Enrico se racle la gorge avant d’aller et venir devant nous, faisant les cent pas comme s’il jouait sa vie sur sa décision. Un peu trop drama à mon goût, d’autant plus que je n’en peux plus d’attendre. Je veux savoir.

— Bien. Il va de soi qu’effectivement, désolée pour les autres, mais cela se joue entre Julia et Joy. Vous avez toutes les deux une excellente technique et on sent le boulot derrière la chorégraphie. Julia, ton port de tête est parfait, tes bras bien placés, tes pieds… Oh tes pieds, magnifiques, même si j’ai pu repérer quelques hésitations qui t’ont mises en retard sur la choré. Joy, la technique est excellente, mais il y a du boulot sur les ports de bras.

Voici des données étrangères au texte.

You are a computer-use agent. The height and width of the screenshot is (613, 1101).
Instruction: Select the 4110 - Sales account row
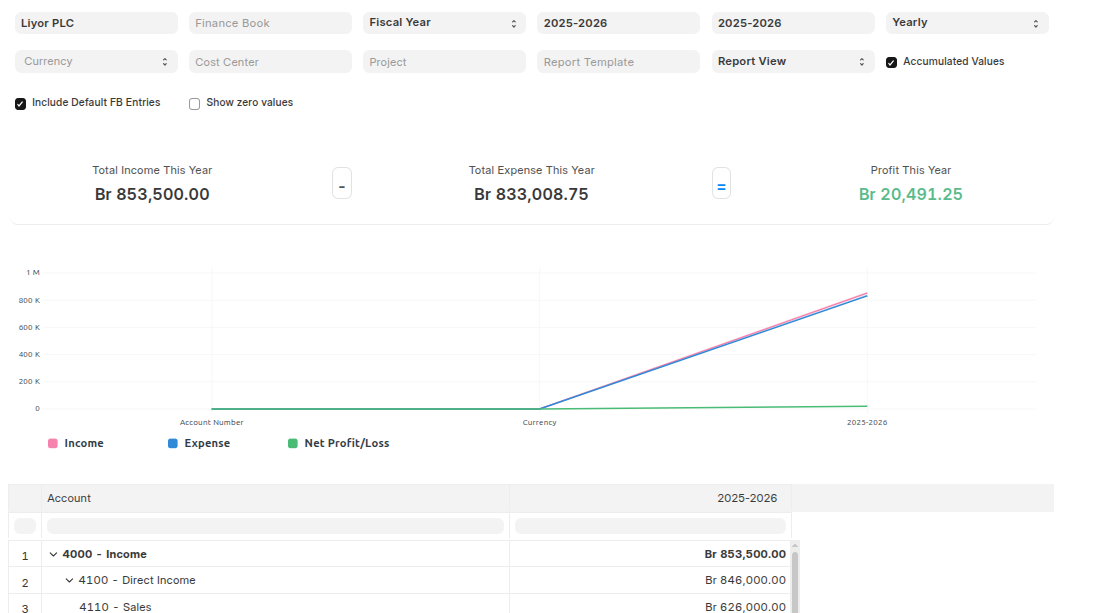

Je le savais. Oh bordel, si je ne pars pas à Paris à cause de ces foutus bras, je vais m’en vouloir plus que de raison.

— Pour un concours, continue Enrico, il faut évidemment la technique, elle est essentielle. Mais il y a aussi les émotions que l’on transmet, et qui permettent de minimiser les erreurs. Vous voyez ? Je suis sûr que personne ou presque n’a repéré les bras trop bas de Joy. Pourquoi ? Parce qu’on a vécu la chorégraphie avec elle et Théo, parce qu’on a ressenti les paroles, les émotions qui se dégageaient du duo. Bref, je ne vais pas m’étaler, et on en reparlera plus en détails. On a du boulot, et j’espère que tu vas être hyper disponible, mais je vais partir à Paris avec toi, Joy.

J’ai à peine le temps de réaliser que je me retrouve soulevée dans les airs par un Théo hystérique qui m’embrasse bruyamment sur la bouche avant de me faire sautiller dans ses bras. Je ris sans le repousser, habituée à ses démonstrations d’affection avec moi, et savoure ma victoire avant d’aller féliciter Julia, et de m’excuser de lui avoir pris son partenaire, mon meilleur ami. C’est sincère, parce que je suis certaine qu’elle aurait gagné avec lui, mais je ne regrette pas pour autant. Si je fais ce concours, c’est grâce à Théo. Grâce à notre travail commun. Grâce à son talent mêlé au mien. Un duo de choc. Ne me restera plus qu’à assurer avec Enrico, et ça ce sera tout de suite moins facile. Créer de la complicité avec son prof ? Ça ne va pas être de la tarte. Surtout qu’il n’est pas LE prof.